Lucio 01/10/2015
De tirar o fôlego! Freud tenta explicar o sentimento de culpa e a angústia humana do 'homem civilizado'
Este é o primeiro livro do Freud que lemos por completo. Deu pra ver o porquê deste homem ter ganhado tanta fama. Ele é muito lúcido e culto. Além de mostrar-se bem informado, escreve de forma prazerosa sobre temas espinhosos. É muito honesto também, admitindo ignorância em vários pontos e fazendo apontamentos para desenvolvimentos noutros. É um autor fascinante, embora nós discordemos na maior parte a respeito de tudo o que ele diz por termos cosmovisões diferentes.
Em poucas palavras, o autor defende que o mal-estar da civilização é basicamente o instinto de morte que há no homem, e os resultados psicológicos disso. Em suma, o homem é um inimigo da civilização enquanto séquito do ID. O instinto de morte que há no homem peleja contra a tendência do Eros de uni-lo a outros. E ele acaba reprimindo essa agressividade gerando grande infelicidade para si por conta das neuroses e sentimento de culpa oriundos dessa resistência e do poder que o superego exerce sobre ele.

Dados de origem:
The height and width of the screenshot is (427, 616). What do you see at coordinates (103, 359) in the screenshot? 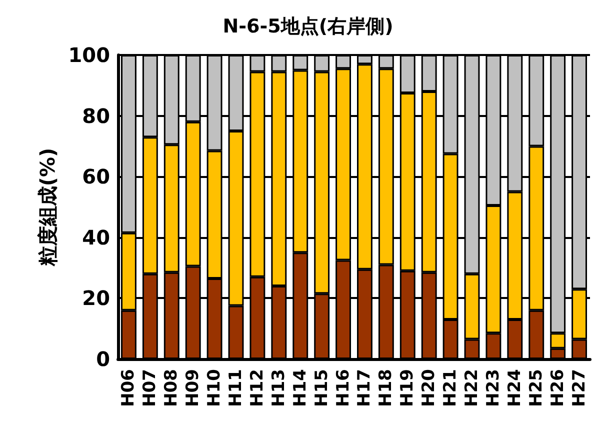
I see `y-tick-label: 0` at bounding box center [103, 359].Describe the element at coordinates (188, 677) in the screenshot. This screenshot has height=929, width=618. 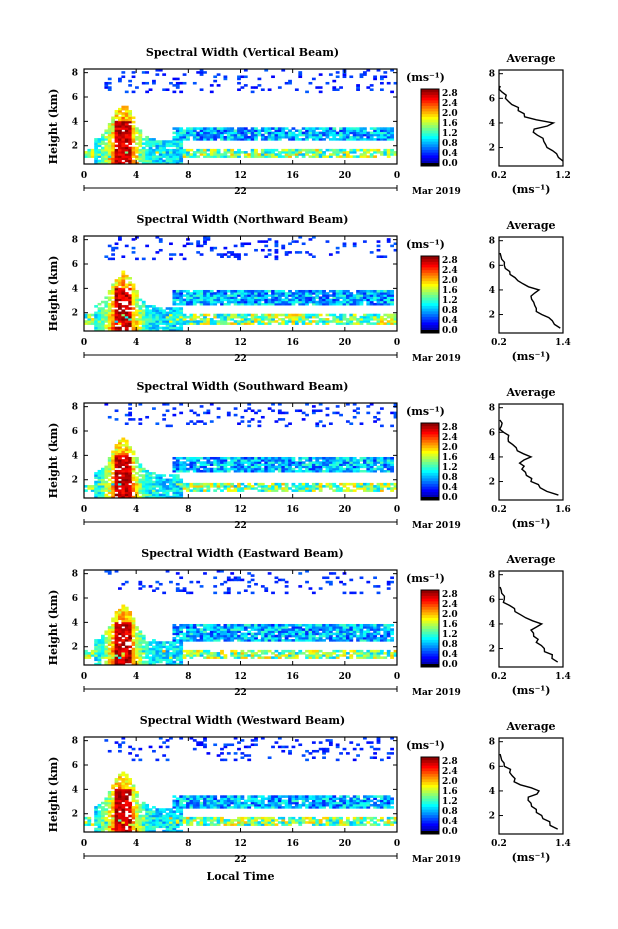
I see `x-tick-label: 8` at that location.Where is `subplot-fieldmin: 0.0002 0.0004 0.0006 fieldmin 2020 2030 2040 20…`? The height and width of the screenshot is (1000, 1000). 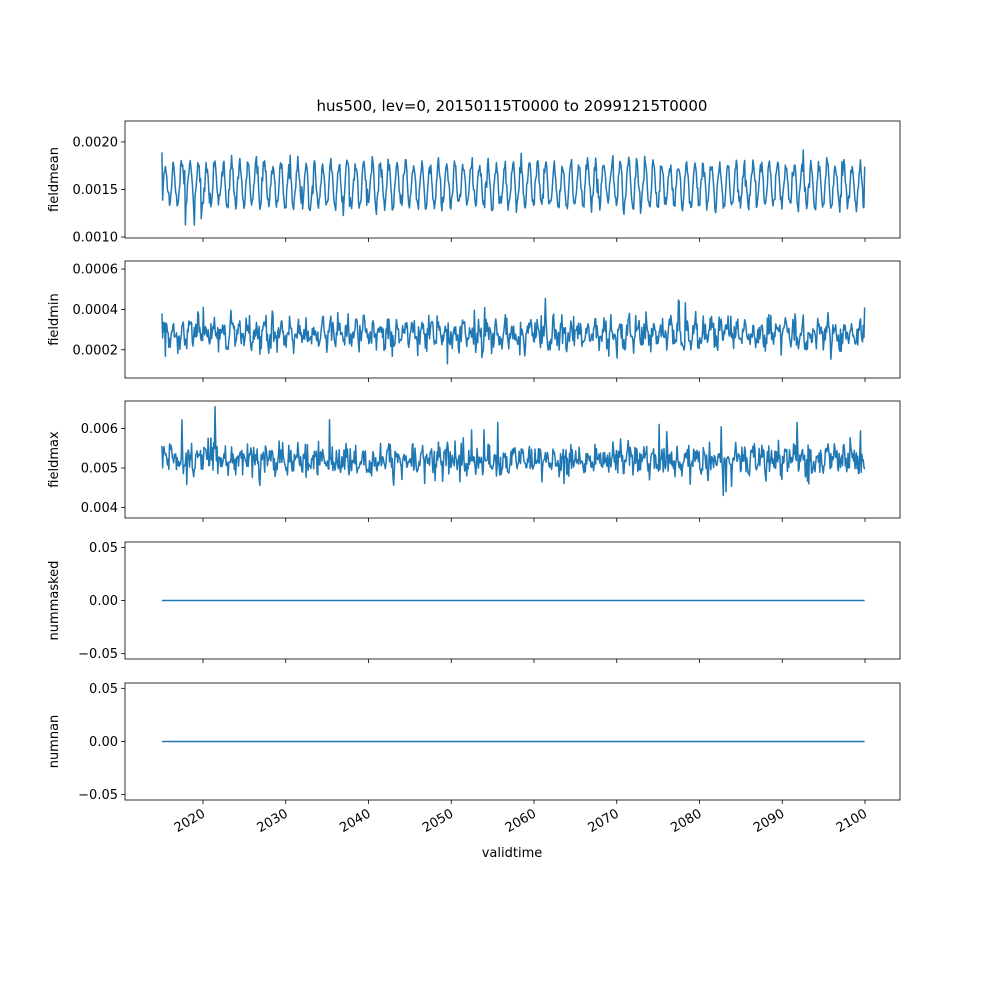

Instrução:
Você pode reescrever em forma de lista, de modo mais breve, o parágrafo da resenha que começa com "Em poucas palavras", mantendo seus fatos principais?

Resposta:
Segundo o autor:
- O mal-estar da civilização é, basicamente, o instinto de morte presente no homem e os resultados psicológicos disso.
- Enquanto séquito do ID, o homem é inimigo da civilização.
- O instinto de morte luta contra a tendência do Eros de unir o homem a outros.
- O homem reprime essa agressividade e, com isso, gera grande infelicidade para si.
- Essa infelicidade decorre das neuroses e do sentimento de culpa oriundos dessa resistência e do poder que o superego exerce sobre ele.